Эгор сидел на мягком полу и удивлялся тому, что несет его рот. Зато бабочка с лицом Умы Турман и губами Анжелины Джоли совсем не удивлялась. Она знала, бальзам подействовал, Эгор почти полностью был в ее власти. Он говорит то, что думает, а это уже большой плюс.

– Что будет? Сегодня ночью ты познаешь рай. Это говорю тебе я, королева Маргит.

– Звучит угрожающе, но я почему-то не боюсь, – сказал Эгор, погружаясь в приятную расслабленность. – Только если ты опять насчет любви… Знаешь, ты не поверишь, но толстое волосатое насекомое с шестью лапками почему-то меня не возбуждает.

В глазах Маргит сверкнула смешинка.

– Два существа разумных всегда найдут какой-то способ, как удовольствие друг другу доставлять, какими разными они бы ни родились.

Эгор с опаской покосился на мясистые губы Маргит.

– Нет, – улыбнулась она, – мы ведь с тобой детей заводим. Хотя, конечно, если ты попросишь…

Она взмахнула членистой лапкой, и в комнату залетело облако ее фрейлин.

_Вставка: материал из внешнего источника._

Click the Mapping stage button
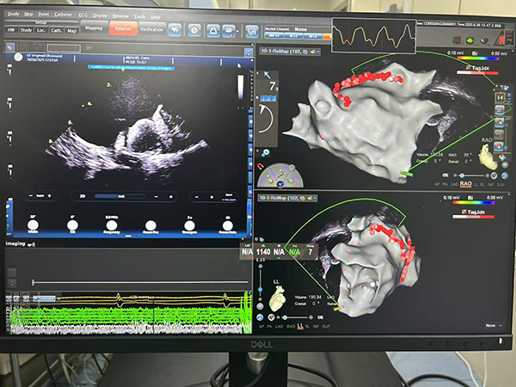 93,28
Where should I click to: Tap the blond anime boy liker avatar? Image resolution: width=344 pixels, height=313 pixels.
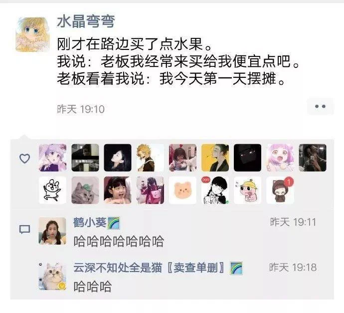[x=150, y=158]

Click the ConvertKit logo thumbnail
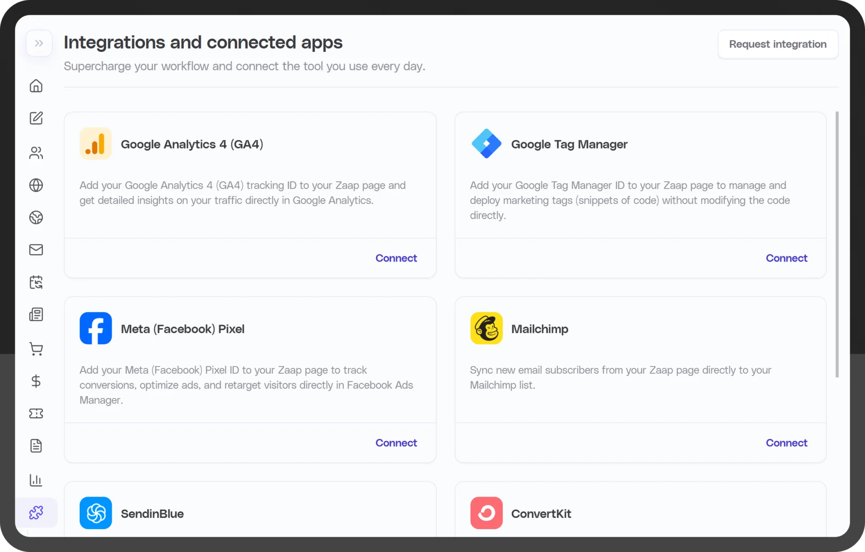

– Не понимаешь ты, Эгор, насколько, – мягко продолжила Королева, перейдя на белый стих, – для насекомых важно оставлять потомство, особенно для бабочки ночной. Для многих эта жизни цель становится последней, равной смерти. Ночная бабочка откладывает яйца и умирает, обессилев, успев лишь отползти подальше, чтоб не привлечь вниманья к кладке.